Usually, by calling in consultants or if it has the in-house experience already, it can overcome this problem. And if it takes a step back from the project, it can also see what it really needs. “Over the last few years, the focus has been completely on ROI,” says Ian Hitt, marketing director at Identex. “For any data integration project to get the go-ahead, it’s needed a watertight case taken to the board to get signed off. So there have been internal review processes looking at what to achieve, and they’ve almost always gone through a discovery process internally.”
These review processes have usually had one of three outcomes: inexperienced companies trying to integrate their datasets without fully understanding the issues involved, resulting in a botched integration and a return to the beginning of the process considerably lighter in pocket; a decision to outsource at least part of the project to bureaux because of a lack of internal expertise and resources; or a decision to buy in expertise and resources and complete the project internally.
According to Sophie Sail, customer management consultant for Experian's Truvue data integration service, the former approach is by far the norm. “Most companies try it themselves. It’s very much standard in the UK marketplace. Software seems like a cheaper option, but companies often underestimate the resources needed to use it and maintain it. So the clients we tend to talk to have gone down that route, found it wasn’t meeting the requirements of the business because it wasn’t accurate enough and it was draining too many internal resources.”
The key to determining who will perform the data integration is the biggest potential pitfall: record matching. Using name and address rather than unique customer IDs to link databases is going to be more of an art than a science. But when integrating data from different departments or from external companies, there will probably be no other choice. Even after a concerted data-cleansing effort to standardise address formats and details to PAF, change details using the national change of address file, and eliminate customers in suppression files, all of which are necessary on an ongoing basis as well as in the initial data integration, there are still many problem areas that force companies without the resources and the right experience to outsource.

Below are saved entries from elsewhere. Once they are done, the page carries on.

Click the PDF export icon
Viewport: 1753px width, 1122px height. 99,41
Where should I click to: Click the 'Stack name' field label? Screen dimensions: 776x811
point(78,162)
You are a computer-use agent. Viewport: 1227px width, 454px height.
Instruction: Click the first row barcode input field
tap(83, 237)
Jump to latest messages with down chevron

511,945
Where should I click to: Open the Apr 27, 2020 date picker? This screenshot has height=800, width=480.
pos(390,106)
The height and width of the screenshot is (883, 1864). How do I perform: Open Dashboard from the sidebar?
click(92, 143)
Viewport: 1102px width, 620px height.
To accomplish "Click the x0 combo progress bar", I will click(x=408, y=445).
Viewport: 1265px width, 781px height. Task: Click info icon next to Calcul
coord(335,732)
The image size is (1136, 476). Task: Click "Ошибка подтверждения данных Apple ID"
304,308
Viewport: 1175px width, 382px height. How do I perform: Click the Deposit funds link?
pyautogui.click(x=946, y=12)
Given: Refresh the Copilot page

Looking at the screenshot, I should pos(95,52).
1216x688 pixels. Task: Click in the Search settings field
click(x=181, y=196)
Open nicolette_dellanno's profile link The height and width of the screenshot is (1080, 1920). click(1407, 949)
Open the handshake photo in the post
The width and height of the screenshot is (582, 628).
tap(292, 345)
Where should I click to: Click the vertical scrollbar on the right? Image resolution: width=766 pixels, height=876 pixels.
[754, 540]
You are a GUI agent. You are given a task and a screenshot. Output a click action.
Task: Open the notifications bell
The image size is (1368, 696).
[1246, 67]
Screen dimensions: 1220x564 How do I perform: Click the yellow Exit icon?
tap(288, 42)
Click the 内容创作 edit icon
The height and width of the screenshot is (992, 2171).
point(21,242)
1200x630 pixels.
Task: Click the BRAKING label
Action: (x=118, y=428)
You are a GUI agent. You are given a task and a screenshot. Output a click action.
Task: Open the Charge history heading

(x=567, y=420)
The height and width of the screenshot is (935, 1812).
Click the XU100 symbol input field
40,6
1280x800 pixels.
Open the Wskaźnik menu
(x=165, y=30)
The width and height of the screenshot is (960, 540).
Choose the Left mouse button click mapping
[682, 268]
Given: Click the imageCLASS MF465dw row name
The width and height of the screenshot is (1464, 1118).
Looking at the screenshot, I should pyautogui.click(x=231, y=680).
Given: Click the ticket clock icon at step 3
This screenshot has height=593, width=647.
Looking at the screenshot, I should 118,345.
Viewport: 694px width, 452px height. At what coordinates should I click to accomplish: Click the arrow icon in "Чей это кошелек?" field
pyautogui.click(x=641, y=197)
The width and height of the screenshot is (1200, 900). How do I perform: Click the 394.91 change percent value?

Experian’s Sail envisages situations where two people who live at the same address and have similar names – such as, Mr S Brown and Sam Brown – could be integrated during a project. However, with access to a superior “reference” database that an external bureau might have, the company would never have combined the records of Mr Samuel Brown and Mrs Samantha Brown. Experian’s own Truevue service, since it contains data on the previous addresses and names of its subjects, can help integration projects match records that may not have either names or addresses in common – the kinds of records typically causing the single view to break down and customers data ending up stored in separate records.